Load the data set workers:
workers<-read.file("/home/emesekennedy/Data/Ch5/workers.txt")
## Reading data with read.table()
The mean salary for the entire population of 1000 workers is
mu<-mean(~salary, data=workers)
mu
## [1] 23600.19
The standard deviation of salary for the entire population of 1000 workers is
s<-sd(~salary,data=workers)
s
## [1] 19269.82
Create 1000 simple random samples of size 100, and record the mean \(\bar{x}\) for each of the samples:
samples<-do(1000)*mean(~salary,data=sample(workers, 100, replace=T))
Rename the column name in samples:
names(samples)[1]<-"xbar"
Find \(z^*\) for the 95% confidence interval
qdist("norm", mean=0, sd=1, c(.025, .975))
## [1] -1.959964 1.959964
So \(z^*\) is approximately 1.96. Compute the margin of error:
m<-1.96*s/10
m
## [1] 3776.885
Add a column to samples that has the lower bound for the 95% confidence intervals for each of the 1000 samples:
samples<-transform(samples, lower=xbar-m)
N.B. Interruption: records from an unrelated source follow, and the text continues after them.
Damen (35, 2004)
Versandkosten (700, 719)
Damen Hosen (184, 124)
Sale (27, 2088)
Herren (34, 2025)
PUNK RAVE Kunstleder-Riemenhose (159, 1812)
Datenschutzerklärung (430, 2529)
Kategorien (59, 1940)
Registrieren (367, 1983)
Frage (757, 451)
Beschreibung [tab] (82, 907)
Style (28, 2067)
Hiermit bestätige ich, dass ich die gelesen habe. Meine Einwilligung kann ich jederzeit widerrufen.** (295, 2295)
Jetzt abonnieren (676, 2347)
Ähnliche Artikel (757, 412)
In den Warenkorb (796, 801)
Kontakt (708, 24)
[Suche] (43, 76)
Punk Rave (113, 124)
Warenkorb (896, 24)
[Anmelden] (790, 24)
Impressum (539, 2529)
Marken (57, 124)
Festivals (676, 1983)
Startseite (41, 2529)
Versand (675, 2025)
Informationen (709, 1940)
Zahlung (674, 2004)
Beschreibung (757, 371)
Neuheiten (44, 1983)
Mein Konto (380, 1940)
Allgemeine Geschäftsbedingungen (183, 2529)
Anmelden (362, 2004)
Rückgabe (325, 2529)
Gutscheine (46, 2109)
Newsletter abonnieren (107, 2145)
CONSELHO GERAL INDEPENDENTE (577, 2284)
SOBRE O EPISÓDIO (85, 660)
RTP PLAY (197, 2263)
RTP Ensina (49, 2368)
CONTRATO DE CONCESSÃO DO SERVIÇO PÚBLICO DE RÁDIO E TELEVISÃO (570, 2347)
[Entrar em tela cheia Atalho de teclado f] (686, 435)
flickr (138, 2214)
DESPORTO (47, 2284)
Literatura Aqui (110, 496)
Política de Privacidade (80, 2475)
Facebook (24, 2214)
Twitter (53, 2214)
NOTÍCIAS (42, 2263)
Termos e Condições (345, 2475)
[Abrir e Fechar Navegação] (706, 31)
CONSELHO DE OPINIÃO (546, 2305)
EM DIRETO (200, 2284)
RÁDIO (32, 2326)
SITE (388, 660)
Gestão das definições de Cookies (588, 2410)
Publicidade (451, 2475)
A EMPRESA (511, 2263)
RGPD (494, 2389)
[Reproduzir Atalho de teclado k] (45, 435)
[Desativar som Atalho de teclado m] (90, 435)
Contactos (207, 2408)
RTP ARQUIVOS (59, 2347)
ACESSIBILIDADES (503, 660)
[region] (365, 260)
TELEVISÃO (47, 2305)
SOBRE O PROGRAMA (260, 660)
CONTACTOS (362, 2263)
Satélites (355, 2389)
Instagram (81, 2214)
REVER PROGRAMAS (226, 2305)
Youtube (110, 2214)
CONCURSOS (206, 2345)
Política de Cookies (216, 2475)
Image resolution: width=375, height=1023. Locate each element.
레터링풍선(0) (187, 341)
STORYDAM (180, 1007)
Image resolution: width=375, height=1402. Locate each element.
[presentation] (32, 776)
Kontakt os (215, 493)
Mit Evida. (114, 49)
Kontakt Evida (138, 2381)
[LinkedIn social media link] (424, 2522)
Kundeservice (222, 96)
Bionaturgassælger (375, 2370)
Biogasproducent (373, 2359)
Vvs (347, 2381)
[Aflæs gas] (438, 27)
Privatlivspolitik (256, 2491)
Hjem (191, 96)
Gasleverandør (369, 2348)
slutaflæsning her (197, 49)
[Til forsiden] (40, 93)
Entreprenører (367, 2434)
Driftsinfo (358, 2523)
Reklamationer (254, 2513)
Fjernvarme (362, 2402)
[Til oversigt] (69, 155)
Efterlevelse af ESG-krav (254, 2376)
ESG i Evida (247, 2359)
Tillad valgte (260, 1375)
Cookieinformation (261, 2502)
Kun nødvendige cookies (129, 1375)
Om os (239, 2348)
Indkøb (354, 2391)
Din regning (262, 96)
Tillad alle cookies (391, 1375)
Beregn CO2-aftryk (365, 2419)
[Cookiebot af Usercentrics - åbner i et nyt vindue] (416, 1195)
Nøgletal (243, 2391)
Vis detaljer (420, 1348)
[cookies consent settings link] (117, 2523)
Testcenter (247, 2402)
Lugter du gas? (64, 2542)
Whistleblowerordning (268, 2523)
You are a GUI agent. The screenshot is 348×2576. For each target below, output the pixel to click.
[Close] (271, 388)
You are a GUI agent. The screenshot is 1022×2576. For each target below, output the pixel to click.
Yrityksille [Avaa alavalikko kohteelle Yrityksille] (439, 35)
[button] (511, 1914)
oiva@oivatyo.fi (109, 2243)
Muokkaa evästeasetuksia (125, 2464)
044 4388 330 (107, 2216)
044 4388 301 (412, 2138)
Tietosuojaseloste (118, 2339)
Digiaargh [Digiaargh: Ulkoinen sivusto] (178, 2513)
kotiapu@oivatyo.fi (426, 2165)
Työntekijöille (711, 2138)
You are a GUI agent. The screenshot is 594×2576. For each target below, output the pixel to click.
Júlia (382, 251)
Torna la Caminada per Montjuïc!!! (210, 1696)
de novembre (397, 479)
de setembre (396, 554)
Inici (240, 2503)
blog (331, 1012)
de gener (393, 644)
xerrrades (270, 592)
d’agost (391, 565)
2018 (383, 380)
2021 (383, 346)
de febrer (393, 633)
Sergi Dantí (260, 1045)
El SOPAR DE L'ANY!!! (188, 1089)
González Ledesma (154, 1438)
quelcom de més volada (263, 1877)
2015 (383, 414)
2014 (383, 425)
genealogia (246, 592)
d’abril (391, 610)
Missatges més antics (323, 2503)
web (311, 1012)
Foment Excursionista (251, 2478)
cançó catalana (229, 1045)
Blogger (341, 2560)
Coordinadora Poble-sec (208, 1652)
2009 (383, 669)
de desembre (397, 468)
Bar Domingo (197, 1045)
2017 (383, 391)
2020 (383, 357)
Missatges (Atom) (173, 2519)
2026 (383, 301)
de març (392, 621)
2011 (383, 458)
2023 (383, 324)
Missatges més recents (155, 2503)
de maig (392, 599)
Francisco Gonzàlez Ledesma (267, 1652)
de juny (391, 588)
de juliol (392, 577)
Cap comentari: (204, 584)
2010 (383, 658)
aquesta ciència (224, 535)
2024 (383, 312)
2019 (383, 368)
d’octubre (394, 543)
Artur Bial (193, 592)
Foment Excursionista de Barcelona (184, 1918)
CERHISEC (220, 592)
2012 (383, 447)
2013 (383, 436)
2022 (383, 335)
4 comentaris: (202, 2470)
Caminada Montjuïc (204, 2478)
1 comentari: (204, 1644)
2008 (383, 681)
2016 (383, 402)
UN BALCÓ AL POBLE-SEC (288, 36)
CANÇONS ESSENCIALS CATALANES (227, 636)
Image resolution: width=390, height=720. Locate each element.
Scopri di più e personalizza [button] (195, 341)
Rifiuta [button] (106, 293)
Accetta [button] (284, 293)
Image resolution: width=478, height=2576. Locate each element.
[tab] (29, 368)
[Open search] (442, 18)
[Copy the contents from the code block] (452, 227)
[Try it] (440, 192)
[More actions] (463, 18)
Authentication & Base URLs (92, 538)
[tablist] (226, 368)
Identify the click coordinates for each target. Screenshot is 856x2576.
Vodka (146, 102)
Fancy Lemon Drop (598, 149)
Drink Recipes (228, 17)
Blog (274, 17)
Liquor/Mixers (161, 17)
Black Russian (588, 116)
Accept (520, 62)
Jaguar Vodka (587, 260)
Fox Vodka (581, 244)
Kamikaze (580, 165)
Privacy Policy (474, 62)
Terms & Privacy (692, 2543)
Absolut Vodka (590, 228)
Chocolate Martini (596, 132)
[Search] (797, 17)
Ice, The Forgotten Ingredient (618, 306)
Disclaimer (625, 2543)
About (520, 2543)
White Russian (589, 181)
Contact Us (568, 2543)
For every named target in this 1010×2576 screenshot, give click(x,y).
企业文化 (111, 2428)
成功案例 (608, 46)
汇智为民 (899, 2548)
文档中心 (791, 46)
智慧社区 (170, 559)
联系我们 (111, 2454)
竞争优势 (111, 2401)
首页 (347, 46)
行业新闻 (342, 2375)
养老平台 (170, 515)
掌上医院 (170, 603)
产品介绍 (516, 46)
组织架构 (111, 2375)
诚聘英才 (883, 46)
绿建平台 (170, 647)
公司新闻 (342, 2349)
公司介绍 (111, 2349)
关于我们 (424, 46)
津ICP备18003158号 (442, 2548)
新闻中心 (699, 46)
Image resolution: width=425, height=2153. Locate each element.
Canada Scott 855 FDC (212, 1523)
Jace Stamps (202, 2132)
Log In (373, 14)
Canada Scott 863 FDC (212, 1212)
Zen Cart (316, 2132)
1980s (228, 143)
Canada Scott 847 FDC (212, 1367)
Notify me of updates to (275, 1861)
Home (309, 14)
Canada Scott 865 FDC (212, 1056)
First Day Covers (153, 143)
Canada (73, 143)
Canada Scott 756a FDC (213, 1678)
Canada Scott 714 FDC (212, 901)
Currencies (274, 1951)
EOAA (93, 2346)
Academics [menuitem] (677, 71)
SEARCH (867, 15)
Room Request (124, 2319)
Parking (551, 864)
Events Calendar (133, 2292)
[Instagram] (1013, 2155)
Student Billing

Add a column to samples that has the upper bound for the 95% confidence intervals for each of the 1000 samples:
samples<-transform(samples, upper=xbar+m)
Create a subset with the samples for which the population mean \(\mu\) lies within the computed 95% confidence intervals:
samples2<-subset(samples, lower<mu & upper>mu)
Output the number of observations in this subset using the command
nrow(samples2)
## [1] 955
So 955 out of the 1000 samples, or 95.5% of the samples had the population mean lie in the 95% confidence interval.